The cabbage tree isn't really a tree it's just a giant lily apparently. The tree dahlia is a giant dahlia and so now I will have some height to my garden. I just won't tell mum I have planted a tree because if she knew how tall they get she would have it immediately removed, but since its flowers and they will need to be cut down anyway this could be the exception.

My other spot of gardening was edging my camellia woodland bed with liriope or turf lily. I had a big clump of it to divide so put in a curved edge and hopefully it will grow in 5 cms of soil. Well maybe not but it was growing on top of the stones quite happily not dying for a few months so I think it will survive where I've put them. It's just I haven't quite been able to make enough of my own soil yet to cover all this clay, and I don't have a dump truck that can truck it from somewhere else. But at least it's not growing on weedmat.

Am going to the movies tomorrow and seeing another gardening based movie. The other week it was 'This Beautiful Fantastic' which was highly unrealistic movie about a librarian who writes stories and attempts to make a garden. I say unrealistic because its very stererotypical about librarians, writers and gardeners. Of course, what would I know having been all three, but the thing is she hooks up with a cute guy who is an identical triplet inventor she meets at the library, and they start talking, and then he gets chucked out and she gets fired for talking in the library??!
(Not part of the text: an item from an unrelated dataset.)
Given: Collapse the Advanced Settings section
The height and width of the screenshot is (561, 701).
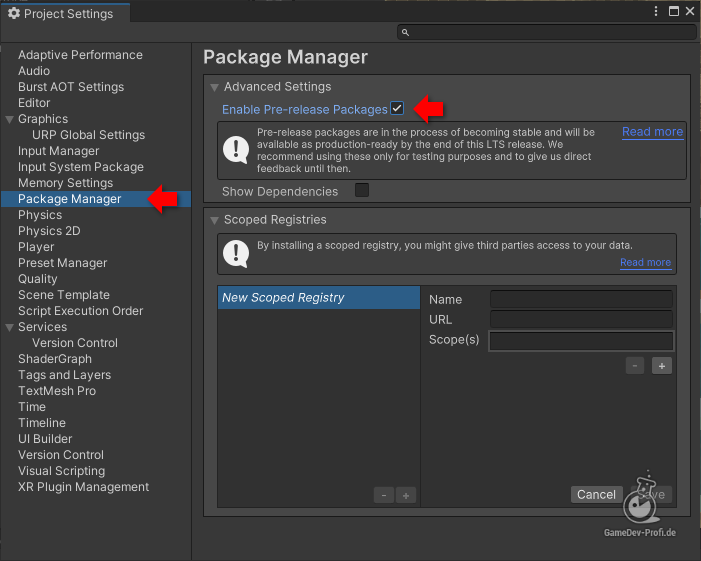Looking at the screenshot, I should [x=214, y=88].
I was very annoyed at this movie because this is not how libraries are in the real world. I got told I was too quiet, and never once did I meet cute identical triplet inventor - all I met were drug addicts and homeless people and nobody ever spoke to me except to ask where the toilets were. And the garden part was a let down because she only dug out a pond yet didn't plant any plants, didn't make any compost, and didn't even have her mother on her back because she was an orphan and raised by nuns. I just think it's easier for fictional characters to be orphans because being a mother is too hard to portray in a movie and no actress really wants to be a mother. It's more drama and fun to be young, attractive and beautifully eccentric than to act out being a mother and your lines full of nags like.... 'How many times have I told you??' and another thing is,  being told off by your mother does not really attract movie-goers. She just had a grumpy neighbour instead. He was into gardening, but in my experience its the people who aren't gardeners that are the grumpy ones.
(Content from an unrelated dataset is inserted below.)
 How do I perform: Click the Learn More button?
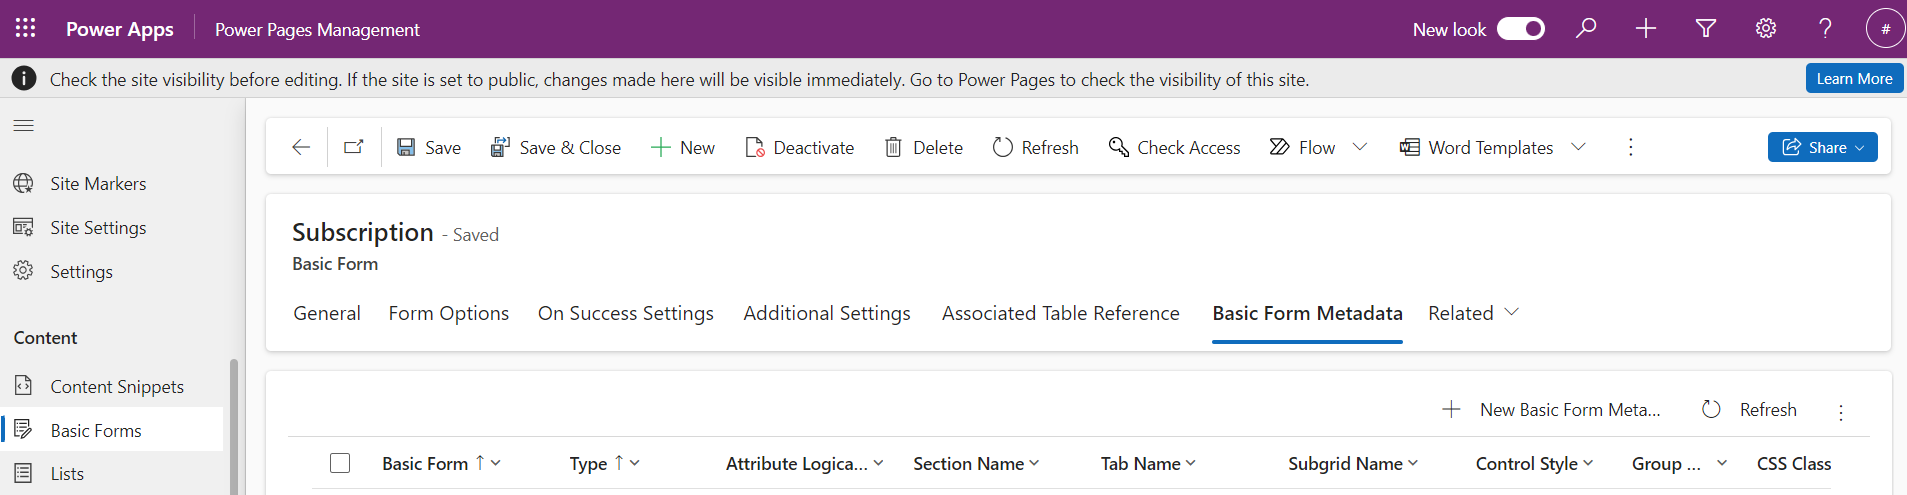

So I hope 'The Artist Garden' is more realistic. I actually have been painted in a garden and you can see this painting at the Korero Cafe I am in it. One day at the Ranui Community Garden an artist asked us horticulture students  if she could paint us in the garden so she set up her easel and we just went about our business and next thing I know we are immortalised on impressionist canvas amongst the tomatoes, silverbeet and fennel.